DATASET CONTENT →
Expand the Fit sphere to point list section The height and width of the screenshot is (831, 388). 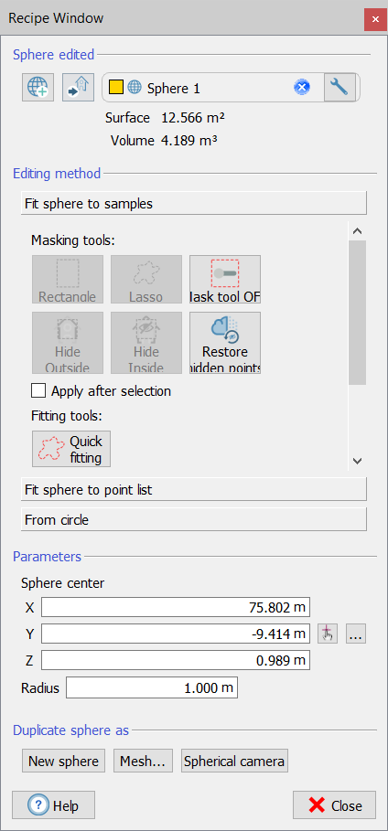194,489
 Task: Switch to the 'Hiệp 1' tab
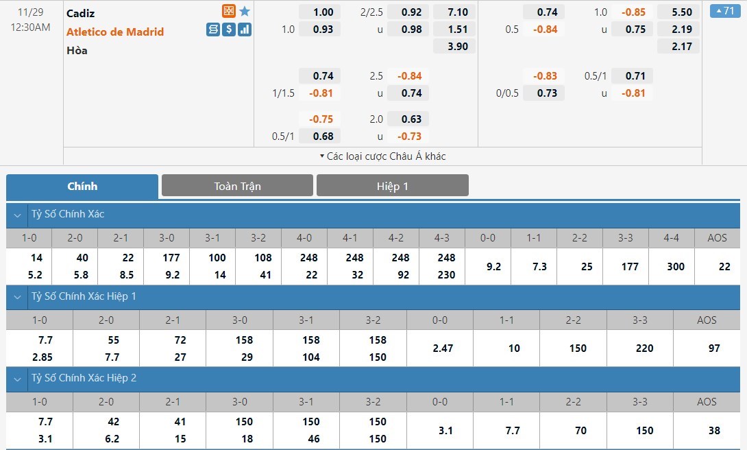(392, 186)
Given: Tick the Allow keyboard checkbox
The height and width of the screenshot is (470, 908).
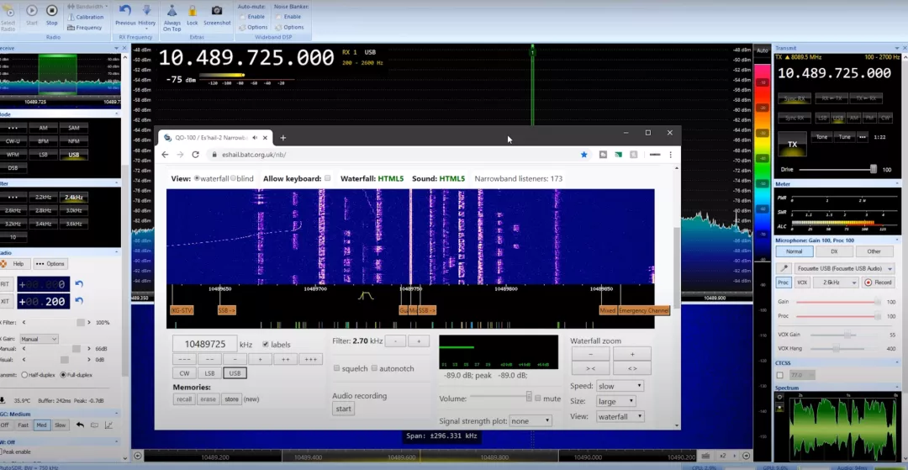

DO THIS → Copy out the entries from the line containing "Given: Tick the Allow keyboard checkbox" through the end of the entries, both ends included. Leave the pictures out.

EXPECTED ANSWER →
Given: Tick the Allow keyboard checkbox
The height and width of the screenshot is (470, 908).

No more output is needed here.